Social Security Reform

Social Security Reform

Comprehensive Social Security Reform

Long-term solvency of the Social Security program is essential.  In 2010, due largely to the economic downturn and a stagnant recovery, the Social Security Trustees estimated that the trust funds ran a cash deficit of $41 billion and had to begin redeeming the U.S. government bonds held in the trust funds.  Although the Social Security Trustees predict the trust funds will remain solvent, and that benefits can be paid in full until 2037, that assumes an unprecedented level of transfers from the general revenues.  Leading economists, in the U.S. and worldwide, have said that the level of debt this would require risks undermining the stability of our economy.

Because of these risks, action will be required well before 2037 and the costs associated with delaying action grow each year.  While TSCL understands that changes are needed to the Social Security system and some small changes are likely, harsh benefit cuts should not be tolerated.

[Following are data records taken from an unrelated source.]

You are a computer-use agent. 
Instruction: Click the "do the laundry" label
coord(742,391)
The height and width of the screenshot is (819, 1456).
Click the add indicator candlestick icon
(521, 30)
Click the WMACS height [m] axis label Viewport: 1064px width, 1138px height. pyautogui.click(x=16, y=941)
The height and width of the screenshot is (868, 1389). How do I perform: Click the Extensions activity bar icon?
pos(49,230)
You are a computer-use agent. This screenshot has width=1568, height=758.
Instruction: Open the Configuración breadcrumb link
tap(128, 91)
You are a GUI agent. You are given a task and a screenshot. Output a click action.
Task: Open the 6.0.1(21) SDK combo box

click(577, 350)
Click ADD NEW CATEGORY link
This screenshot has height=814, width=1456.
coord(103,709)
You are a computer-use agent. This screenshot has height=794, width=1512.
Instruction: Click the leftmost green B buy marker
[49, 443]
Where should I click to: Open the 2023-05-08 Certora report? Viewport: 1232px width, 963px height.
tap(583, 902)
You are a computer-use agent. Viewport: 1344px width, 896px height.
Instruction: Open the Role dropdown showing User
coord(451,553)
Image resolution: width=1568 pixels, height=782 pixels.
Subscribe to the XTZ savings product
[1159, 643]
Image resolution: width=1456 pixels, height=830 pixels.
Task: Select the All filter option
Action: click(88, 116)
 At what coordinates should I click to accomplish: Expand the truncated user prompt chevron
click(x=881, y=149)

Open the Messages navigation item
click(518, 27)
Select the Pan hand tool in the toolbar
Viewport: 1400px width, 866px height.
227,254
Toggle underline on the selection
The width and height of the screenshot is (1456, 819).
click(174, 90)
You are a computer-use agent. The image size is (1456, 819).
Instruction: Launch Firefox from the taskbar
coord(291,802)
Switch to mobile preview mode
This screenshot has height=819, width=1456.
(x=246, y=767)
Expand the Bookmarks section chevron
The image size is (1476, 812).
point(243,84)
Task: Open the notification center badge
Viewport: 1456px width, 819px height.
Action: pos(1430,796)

In addition, if any efforts to transition to private accounts based Social Security succeed TSCL fears that, among other things, a new Notch could be created in the transition.  Also, TSCL members generally believe that such approaches could further drain the Social Security Trust Fund.  Finally, it is thought that a private accounts venture would be at least partially financed by cutting the benefits of current or soon-to-be retirees.  Because TSCL believes that Social Security was developed and implemented to be a safety net, insurance and pension system, it strongly opposes changes to the current system which entail private accounts.